Zamor est donc un de ces nègres parfaits, destinés à donner des leçons aux blancs. Il appartient à Fernand de Santello. qui, après avoir passé sept années en Amérique, et s’être assuré une belle fortune, s’embarque pour revenir en Espagne sa patrie. Il est rare, dans tous les drames, comme dans tous les romans, qu’on puisse s’embarquer sans essuyer une tempête et ensuite un nauffrage ; et si vous avez un Nègre avec vous, un chien ou un perroquet, on est toujours sûr qu’ils se sauveront de préférence à tous les passagers Zamor et son maître sont donc assez heureux pour échapper à la mort ; et ce qu’il y a de mieux, c’est que Zamor a la présence d’esprit d’emporter le perroquet dans sa cage. et de l’amener à bord. Les deux nauffragés descendent précisément dans un village où demeure le frère de Fernand ; mais ce frere est un mauvais sujet qui perd sa fortune au jeu, et qui se soucie fort peu de recevoir chez lui des gens qui n’ont rien. Fernand se présente donc inutilement pour obtenir un azyle ; des valets l’écartent brusquement ; mais un pauvre pêcheur d’une ame tendre et compatissante, ouvre aux nauffragés les portes de sa cabane et leur prodigue les soins les plus obligeans.

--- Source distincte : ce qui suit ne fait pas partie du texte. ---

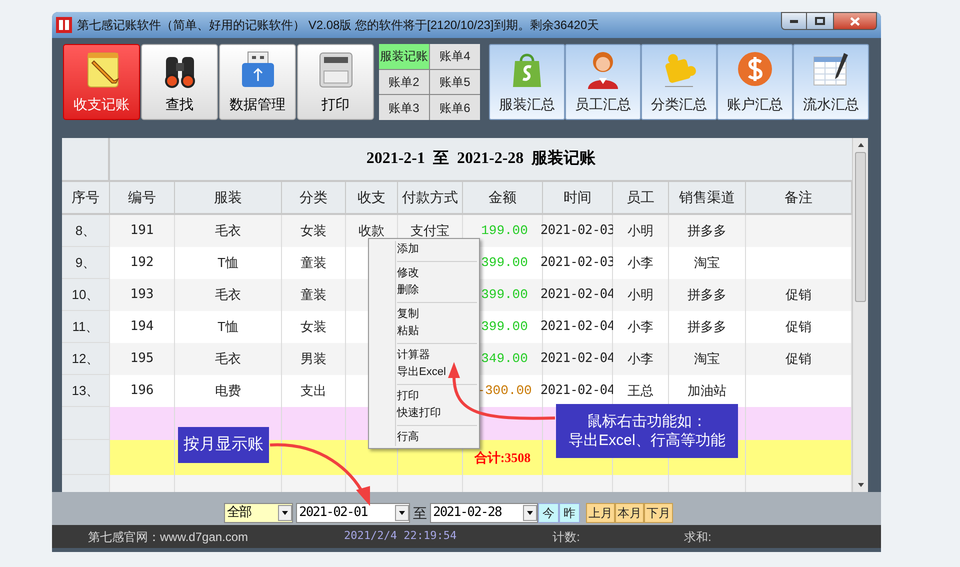 This screenshot has height=567, width=960. Describe the element at coordinates (86, 327) in the screenshot. I see `row-number: 11、` at that location.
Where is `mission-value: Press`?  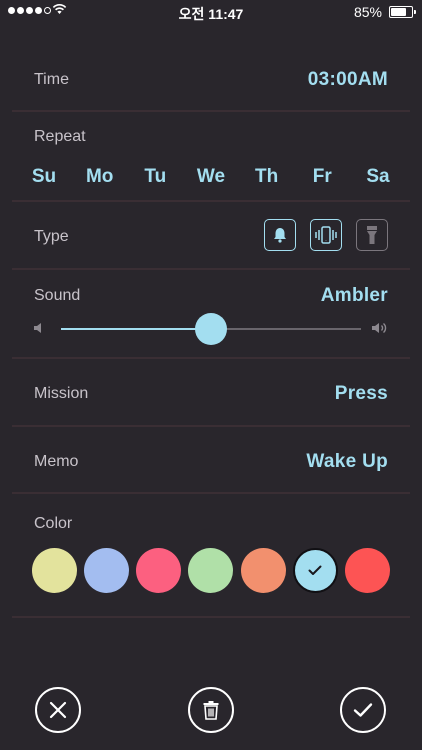 mission-value: Press is located at coordinates (362, 394).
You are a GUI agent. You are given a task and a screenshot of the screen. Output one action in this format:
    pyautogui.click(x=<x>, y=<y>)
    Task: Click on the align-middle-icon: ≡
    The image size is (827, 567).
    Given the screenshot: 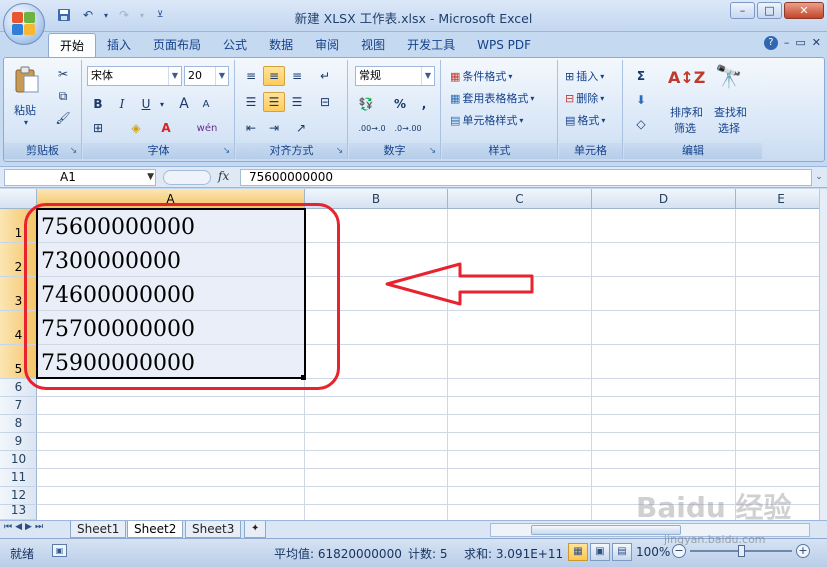 What is the action you would take?
    pyautogui.click(x=274, y=76)
    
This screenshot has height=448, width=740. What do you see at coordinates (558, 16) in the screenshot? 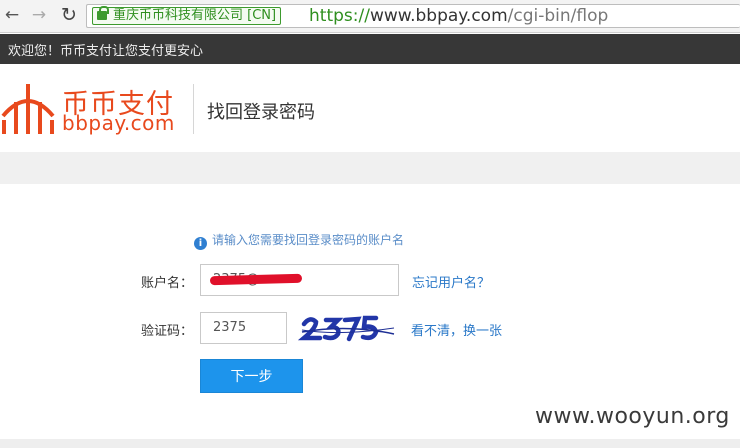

Il est rare, a-t-on dit souvent, qu’un malheur arrive seul. Tandis que Fernand de Sautello faisoit naufrage au milieu des mers, son père, riche négociant de Séville, faisait faillite en Espagne. Ce pauvre homme ruiné, arrive de son côté au village habité par son fils le joueur, persuadé qu’il en recevra le secours le plus tendre ; vain espoir ! il n’est pas mieux accueilli que Fernand, et c’est encore le pauvre pêcheur qui se charge de lui donner l’hospitalité- Le joueur ruiné est obligé de partir pour se soustraire à ses créanciers. Fernand reconnoît son père, et se trouve au désespoir de ne pouvoir le secourir. Le Nègre n’est pas moins désolé que son maître ; ou délibère sur le parti qu’il convient de prendre ; on se décide d’abord à vendre le perroquet ; mais quelle ressource qu’un perroquet dans un pareil embarras ! Le Nègre inspiré tout-à-coup par un esprit de grandeur et de générosité, se détermine à se vendre lui-même, et va s'offrir avec son oiseau à une jeune veuve nommée Dona Mélindès. La veuve accepte l’oiseau, mais ne veut pas du Nègre ; et quand elle apprend que c’est pour sauver son maître que ce généreux esclave a le courage de se vendre, elle envoie une somme d’argent à Fernand de Santello. L’Espagnol, en homme reconnoissant et bien élevé, se présente chez sa bienfaitrice pour lui exprimer sa gratitude ; mais quel est son étonnement lorsqu’il reconnoit l’amie de sa jeunesse, l’objet de ses premiers et de ses plus tendres sentimens ! Dona Melindès charmée de le revoir, couronne son bienfait en lui offrant sa main. Les alguasils ramènent le mauvais frère qu’ils ont arrêté. Fernand lui pardonne et lui paye ses dettes. Le Père se trouve heureux au milieu de ses enfans ; et c’est ici qu’il faut dire aux spectateurs : Plaudite.

Cet ouvrage est d’une dame (Mad. Belfort) déjà connue dans ce genre de composition, et de M. Francis le Vasseur. Ce n’est point tout-à-fait un mélodrame, car on n’y trouve ni appareil théâtral, ni faste militaire ; ce n’est pas non plus un simple drame, car les auteurs y ont mêlé les ornemens de la musique ; c’est une composition mixte qui a obtenu du succès, et qui n’est pas dénuée d’intérêt. Le rôle du Nègre a été fort applaudi ; Il a été joué avec talent par Fontana. Grevin s’est distingué dans celui de Fernand. La musique est soignée et agréable, elle est de M. Bianchi.

Mémorial dramatique ou Almanach théâtral pour l'an 1807 de Pierre-Joseph Charrin, p. 231 :

[Ce que le critique retient, c’est la valorisation, à ses yeux abusive, des « nègres » que la pièce affirme, et qui lui paraît anachronique : c’est trop tard. Mais cela n'a pas empêché le succès de la pièce.]

Zamor, ou les deux Fils, par Mad. Belfort et M. Francis le Vasseur. ( 22 Juillet.)

Les auteurs de cette pièce ont encore essayé de vous présenter un de ces nègres parfaits destinés à donner des leçons aux blancs ; mais ils sont venus trop tard. St.-Domingue suffit aujourd'hui pour attester ce qu'il faut attendre de pareils êtres. Leur ouvrage d'ailleurs n'est pas sans intérêt, et a obtenu beaucoup de succès.